## Given passage
[v2] malloc: Improve malloc initialization

Message ID PAWPR08MB89821B040D315BA17DD616F383AF2@PAWPR08MB8982.eurprd08.prod.outlook.com (mailing list archive)
State Changes Requested
Headers
Series [v2] malloc: Improve malloc initialization |

Checks

Context Check Description
redhat-pt-bot/TryBot-apply_patch fail Patch failed to apply to master at the time it was sent
redhat-pt-bot/TryBot-32bit fail Patch series failed to apply

Commit Message

Wilco Dijkstra April 2, 2025, 12:09 p.m. UTC
  Hi Florian,

> I think we should document the invariant that tache_init is called as
> part of pthread_create, before the new thread starts running.  This way,
> ptmalloc_init does not need to be thread-safe.  I think it's still the
> case after this patch becaue MAYBE_INIT_TCACHE is called unconditionally
> early and does not depend on the allocation size.  (Not sure why this is
> a macro and not a function.)  I'd suggest comments on ptmalloc_init and
> MAYBE_INIT_TCACHE that reference each other, and one of them should
> describe the expected sequence of events.  Maybe also put a comment on
> MAYBE_INIT_TCACHE in __libc_malloc2?

I think it works out fine as long as there is at least one call to malloc before
a new thread is started. The existing initialization already relies on this - I just
made it explicit that tcache_init relies on ptmalloc_init having been called first
(if you call tcache_init first, it would crash in the medium bin code).

I haven't decided on what to do with MAYBE_INIT_TCACHE, but in principle we
could initialize tcache from arena_get (as thread_arena == NULL for new threads).
This would remove all tcache initialization checks from hot paths.

## Data section
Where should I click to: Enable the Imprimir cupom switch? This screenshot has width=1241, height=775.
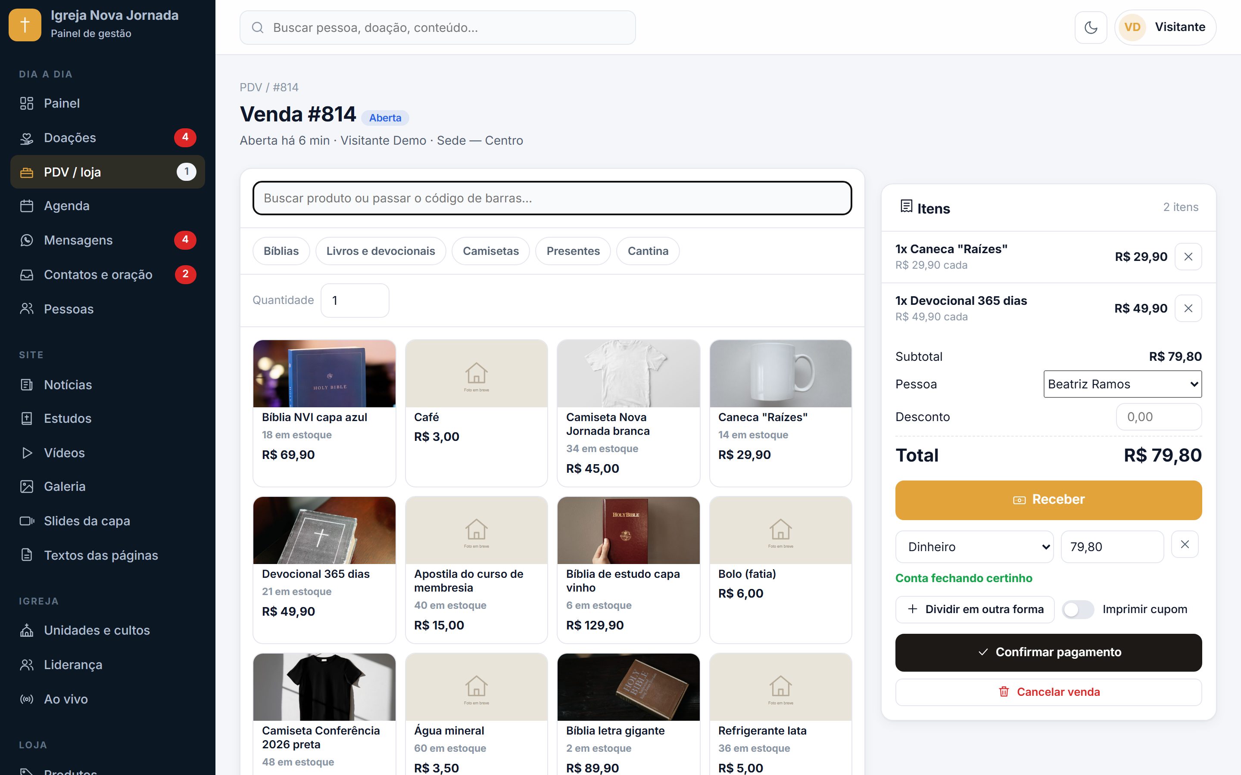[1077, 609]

## Required tasks
a - From the malloc patch thread above the data, copy the passage that starts at "I think it works" and runs up to and including "medium bin code).".
b - In the malloc patch thread above the data, what would happen if tcache_init were called before ptmalloc_init?

## Expected outputs
a -
I think it works out fine as long as there is at least one call to malloc before
a new thread is started. The existing initialization already relies on this - I just
made it explicit that tcache_init relies on ptmalloc_init having been called first
(if you call tcache_init first, it would crash in the medium bin code).

b - It would crash in the medium bin code.